→ **Exercise goal**: Could you retype, exactly as written, every line from the top of the records through the line that contains "GitHub status page (318, 1706)"?

→ **Source material**:
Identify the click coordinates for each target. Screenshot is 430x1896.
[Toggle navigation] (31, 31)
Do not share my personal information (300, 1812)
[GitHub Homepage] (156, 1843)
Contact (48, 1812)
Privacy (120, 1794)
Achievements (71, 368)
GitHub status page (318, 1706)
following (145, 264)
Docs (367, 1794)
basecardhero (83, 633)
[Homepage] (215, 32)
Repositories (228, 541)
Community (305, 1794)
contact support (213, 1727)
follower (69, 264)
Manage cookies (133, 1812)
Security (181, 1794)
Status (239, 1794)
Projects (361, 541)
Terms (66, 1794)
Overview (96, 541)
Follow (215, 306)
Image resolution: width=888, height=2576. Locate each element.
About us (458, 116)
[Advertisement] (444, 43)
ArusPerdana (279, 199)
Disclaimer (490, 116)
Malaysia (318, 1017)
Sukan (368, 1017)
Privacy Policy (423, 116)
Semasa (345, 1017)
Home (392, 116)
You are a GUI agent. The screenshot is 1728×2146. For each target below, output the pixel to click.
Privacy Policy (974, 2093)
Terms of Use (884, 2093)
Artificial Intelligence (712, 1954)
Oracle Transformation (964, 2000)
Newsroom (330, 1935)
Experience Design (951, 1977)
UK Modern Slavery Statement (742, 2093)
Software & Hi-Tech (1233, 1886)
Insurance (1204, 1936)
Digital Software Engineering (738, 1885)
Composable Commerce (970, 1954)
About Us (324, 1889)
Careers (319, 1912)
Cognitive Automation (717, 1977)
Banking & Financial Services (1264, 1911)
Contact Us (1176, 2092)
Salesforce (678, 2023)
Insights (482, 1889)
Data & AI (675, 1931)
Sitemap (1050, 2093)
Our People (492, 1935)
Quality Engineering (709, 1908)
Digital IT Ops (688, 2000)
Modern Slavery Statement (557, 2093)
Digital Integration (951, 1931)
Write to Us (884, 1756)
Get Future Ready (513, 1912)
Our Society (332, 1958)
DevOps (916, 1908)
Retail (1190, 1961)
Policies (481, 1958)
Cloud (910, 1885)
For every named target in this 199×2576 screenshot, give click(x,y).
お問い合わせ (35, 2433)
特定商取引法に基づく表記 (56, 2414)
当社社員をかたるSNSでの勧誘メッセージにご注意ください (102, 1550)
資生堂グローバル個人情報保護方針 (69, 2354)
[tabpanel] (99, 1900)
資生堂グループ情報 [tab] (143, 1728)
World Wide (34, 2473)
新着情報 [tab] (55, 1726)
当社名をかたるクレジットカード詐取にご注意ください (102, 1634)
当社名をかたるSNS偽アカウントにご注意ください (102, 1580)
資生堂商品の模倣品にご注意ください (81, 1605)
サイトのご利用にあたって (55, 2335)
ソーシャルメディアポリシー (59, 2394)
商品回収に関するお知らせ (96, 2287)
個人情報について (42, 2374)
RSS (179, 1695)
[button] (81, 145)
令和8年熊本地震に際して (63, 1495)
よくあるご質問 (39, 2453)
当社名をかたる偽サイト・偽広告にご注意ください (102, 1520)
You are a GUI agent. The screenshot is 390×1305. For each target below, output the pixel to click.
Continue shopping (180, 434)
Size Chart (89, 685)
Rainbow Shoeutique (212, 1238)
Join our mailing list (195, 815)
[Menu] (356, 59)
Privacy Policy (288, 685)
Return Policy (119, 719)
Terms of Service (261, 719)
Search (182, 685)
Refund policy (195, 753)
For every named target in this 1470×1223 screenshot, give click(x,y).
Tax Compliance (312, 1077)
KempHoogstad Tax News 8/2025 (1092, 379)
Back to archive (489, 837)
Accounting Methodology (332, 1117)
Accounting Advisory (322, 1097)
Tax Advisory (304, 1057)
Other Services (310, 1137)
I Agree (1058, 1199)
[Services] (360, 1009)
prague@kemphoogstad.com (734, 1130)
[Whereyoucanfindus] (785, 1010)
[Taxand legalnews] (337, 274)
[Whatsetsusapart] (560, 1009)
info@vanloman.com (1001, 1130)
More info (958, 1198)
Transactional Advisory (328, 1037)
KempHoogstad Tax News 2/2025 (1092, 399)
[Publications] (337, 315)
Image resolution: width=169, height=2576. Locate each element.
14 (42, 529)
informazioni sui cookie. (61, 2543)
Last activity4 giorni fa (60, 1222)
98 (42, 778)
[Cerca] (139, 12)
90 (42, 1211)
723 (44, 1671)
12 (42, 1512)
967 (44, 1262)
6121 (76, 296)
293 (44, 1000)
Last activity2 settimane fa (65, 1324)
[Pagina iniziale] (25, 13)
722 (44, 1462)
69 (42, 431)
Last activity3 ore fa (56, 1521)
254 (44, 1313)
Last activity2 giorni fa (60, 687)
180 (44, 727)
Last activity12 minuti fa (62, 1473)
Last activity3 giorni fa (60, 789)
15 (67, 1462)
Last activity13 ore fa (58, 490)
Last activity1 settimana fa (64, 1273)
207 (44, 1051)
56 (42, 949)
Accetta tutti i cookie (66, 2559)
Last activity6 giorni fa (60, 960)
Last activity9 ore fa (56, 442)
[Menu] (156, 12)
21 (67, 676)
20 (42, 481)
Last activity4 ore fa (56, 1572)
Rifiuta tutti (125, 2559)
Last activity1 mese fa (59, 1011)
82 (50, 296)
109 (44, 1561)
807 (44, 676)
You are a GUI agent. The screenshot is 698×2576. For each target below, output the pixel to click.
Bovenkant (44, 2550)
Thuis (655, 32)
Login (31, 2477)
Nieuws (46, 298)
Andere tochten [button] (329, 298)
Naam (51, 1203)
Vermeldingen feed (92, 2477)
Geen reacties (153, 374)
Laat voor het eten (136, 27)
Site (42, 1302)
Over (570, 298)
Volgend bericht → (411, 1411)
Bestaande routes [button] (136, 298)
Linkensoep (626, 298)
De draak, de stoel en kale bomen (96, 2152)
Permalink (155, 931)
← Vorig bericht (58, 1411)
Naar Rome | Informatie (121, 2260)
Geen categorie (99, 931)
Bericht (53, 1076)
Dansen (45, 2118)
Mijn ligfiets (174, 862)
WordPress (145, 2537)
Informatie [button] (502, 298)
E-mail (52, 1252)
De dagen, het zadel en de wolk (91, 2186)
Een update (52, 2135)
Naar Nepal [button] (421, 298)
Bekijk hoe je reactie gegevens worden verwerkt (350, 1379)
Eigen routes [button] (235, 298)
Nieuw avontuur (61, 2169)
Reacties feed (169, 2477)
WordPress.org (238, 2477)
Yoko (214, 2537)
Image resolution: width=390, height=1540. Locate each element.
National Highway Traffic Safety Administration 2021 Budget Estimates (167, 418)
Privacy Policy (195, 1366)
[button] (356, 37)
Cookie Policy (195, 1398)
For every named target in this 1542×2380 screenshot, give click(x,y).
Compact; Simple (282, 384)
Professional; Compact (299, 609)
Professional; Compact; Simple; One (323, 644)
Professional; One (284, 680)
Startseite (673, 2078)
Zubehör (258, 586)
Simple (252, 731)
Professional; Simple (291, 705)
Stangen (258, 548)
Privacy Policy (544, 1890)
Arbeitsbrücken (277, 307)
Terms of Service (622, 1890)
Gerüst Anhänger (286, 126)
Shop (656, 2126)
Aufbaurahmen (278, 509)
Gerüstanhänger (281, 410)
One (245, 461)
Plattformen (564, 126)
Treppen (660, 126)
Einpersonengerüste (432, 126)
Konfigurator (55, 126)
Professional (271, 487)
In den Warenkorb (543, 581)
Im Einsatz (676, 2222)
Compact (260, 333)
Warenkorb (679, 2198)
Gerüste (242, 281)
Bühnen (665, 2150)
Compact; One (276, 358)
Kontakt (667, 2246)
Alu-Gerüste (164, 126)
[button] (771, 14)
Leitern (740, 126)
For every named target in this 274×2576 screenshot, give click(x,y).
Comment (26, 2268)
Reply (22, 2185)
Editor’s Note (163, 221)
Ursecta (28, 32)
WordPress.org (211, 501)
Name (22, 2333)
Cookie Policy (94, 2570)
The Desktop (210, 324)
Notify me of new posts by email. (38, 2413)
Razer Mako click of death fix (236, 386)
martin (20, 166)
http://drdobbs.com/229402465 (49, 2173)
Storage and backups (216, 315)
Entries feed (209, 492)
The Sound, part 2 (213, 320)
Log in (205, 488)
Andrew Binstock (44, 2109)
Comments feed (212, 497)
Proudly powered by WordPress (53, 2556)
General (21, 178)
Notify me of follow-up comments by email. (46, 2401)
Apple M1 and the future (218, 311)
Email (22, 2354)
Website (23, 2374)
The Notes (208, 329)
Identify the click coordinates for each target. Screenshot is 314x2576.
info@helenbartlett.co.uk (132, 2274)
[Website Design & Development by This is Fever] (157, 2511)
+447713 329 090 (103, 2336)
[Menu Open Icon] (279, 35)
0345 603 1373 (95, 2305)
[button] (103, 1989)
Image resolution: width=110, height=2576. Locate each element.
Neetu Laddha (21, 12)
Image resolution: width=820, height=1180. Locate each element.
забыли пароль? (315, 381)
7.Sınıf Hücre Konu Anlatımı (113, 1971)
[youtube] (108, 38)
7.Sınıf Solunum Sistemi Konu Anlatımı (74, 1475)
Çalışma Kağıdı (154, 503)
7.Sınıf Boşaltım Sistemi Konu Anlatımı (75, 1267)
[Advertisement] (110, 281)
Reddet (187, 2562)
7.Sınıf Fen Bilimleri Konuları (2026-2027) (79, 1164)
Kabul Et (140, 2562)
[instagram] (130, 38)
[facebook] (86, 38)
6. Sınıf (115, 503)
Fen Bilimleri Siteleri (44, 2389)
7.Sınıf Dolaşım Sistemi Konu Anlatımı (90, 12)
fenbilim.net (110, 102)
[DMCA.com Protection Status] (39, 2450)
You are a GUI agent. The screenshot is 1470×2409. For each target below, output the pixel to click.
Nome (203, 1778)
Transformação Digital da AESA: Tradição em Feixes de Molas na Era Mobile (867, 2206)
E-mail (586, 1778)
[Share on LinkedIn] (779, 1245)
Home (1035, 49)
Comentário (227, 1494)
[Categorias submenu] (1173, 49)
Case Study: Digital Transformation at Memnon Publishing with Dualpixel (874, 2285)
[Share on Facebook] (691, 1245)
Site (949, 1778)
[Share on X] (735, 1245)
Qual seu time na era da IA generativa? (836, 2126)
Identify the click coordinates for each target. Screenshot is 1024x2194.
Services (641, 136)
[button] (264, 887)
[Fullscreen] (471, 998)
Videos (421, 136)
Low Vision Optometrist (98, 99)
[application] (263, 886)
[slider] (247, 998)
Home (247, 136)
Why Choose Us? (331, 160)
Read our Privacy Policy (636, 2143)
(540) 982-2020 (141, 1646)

→ **Written solution**:
Identify the click coordinates for each target. Screenshot is 430x1896.
[Toggle navigation] (31, 31)
Do not share my personal information (300, 1812)
[GitHub Homepage] (156, 1843)
Contact (48, 1812)
Privacy (120, 1794)
Achievements (71, 368)
GitHub status page (318, 1706)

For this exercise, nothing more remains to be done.